-- What is expected --
Identify every line in the entries below that contains the word "Open" and copy each of those lines. Case counts, so match only that capitalization.

-- Records shown --
···

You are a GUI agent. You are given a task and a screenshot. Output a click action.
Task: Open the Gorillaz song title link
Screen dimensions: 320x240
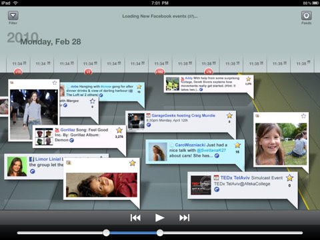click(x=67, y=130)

···

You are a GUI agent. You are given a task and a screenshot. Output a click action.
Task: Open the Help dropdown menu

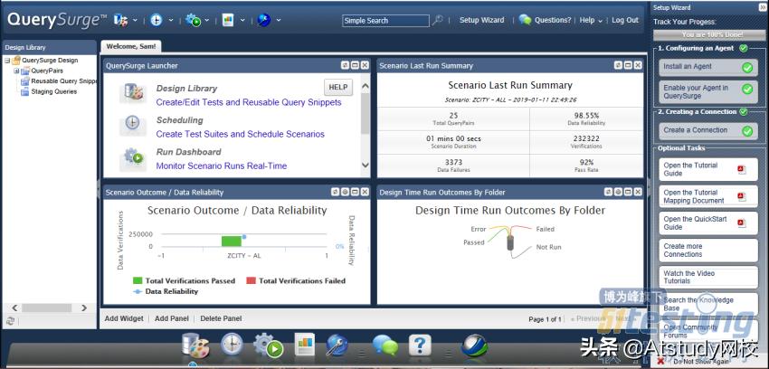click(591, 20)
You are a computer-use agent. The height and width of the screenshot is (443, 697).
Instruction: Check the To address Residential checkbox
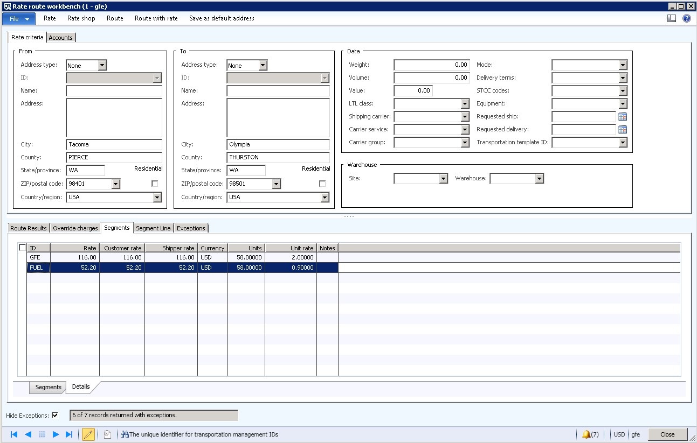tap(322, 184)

···

-- In response --
Task: Open the Gorillaz song title link
Task: Open the Help dropdown menu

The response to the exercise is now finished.